Hearing criticism, Honduran president declines Independence Day invitation

In midst of torch-lighting feud, President Hernandez reneged on his previously announced attendance at the Mount Herzl ceremony.

Honduras's President Juan Orlando Hernández (photo credit: CLAUDIO REYES / AFP)
Honduras's President Juan Orlando Hernández
(photo credit: CLAUDIO REYES / AFP)
Honduran President Juan Orlando Hernandez decided on Monday not to take part in next week’s Independence Day torch-lighting ceremony following sharp criticism from within Israel of his planned participation in the event.
The Foreign Ministry issued a statement saying it was “sorry” that Hernandez would not be coming but “welcomed the friendship between the two countries.”
It is not yet clear the degree to which the brouhaha over the invitation will cloud ties between the two countries.
Honduras was one of only eight countries that voted alongside Israel against a resolution in the UN in December that condemned the US for its decision to recognize Jerusalem as Israel’s capital.
Honduras was also seen as a leading candidate to move its embassy in Israel to Jerusalem which has already announced it will make the move.
Israel’s non-resident ambassador to Honduras, Matty Cohen, who is stationed in Guatemala, was in contact with Hernandez’s staff. He reported to the Foreign Ministry that because of the attention – much of it negative – that the invitation to Hernandez had triggered in Israel’s media, the president reconsidered the matter.
Culture and Sport Minister Miri Regev invited Hernandez last week to be one of the 12 people to light a torch at the central Independence Eve ceremony on Mount Herzl, the first time a foreign leader would light one of torches. The plan was for him to light the torch along with a representative from MASHAV – the Foreign Ministry’s’ Agency for Development Cooperation – which is to be honored at the ceremony with the distinction of lighting one of the torches.
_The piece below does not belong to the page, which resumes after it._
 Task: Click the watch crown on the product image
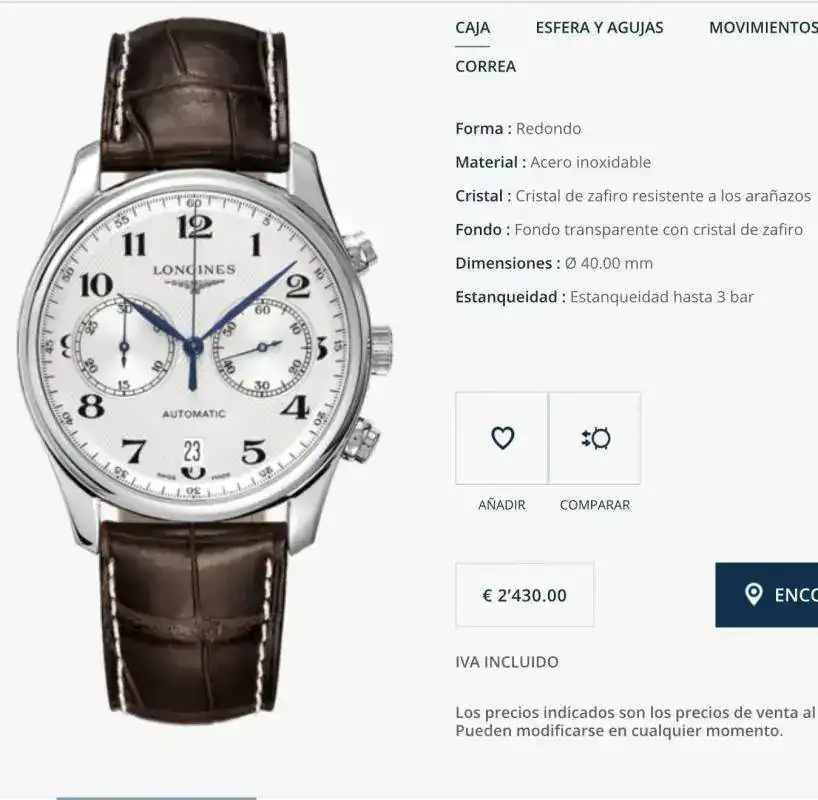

Hernandez was chosen to highlight that one of MASHAV’s 300,000 graduates went on to become the president of a country.
The invitation immediately drew fire.
Meretz head Tamar Zandberg termed the invitation “scandalous” because it “legitimizes a president responsible for grave human rights violations in his country.” She also charged that Regev only invited him to ensure that Prime Minister Benjamin Netanyahu would attend and speak at the ceremony, since protocol would dictate that if a foreign leader is in attendance, Netanyahu should be there as well, and also speak.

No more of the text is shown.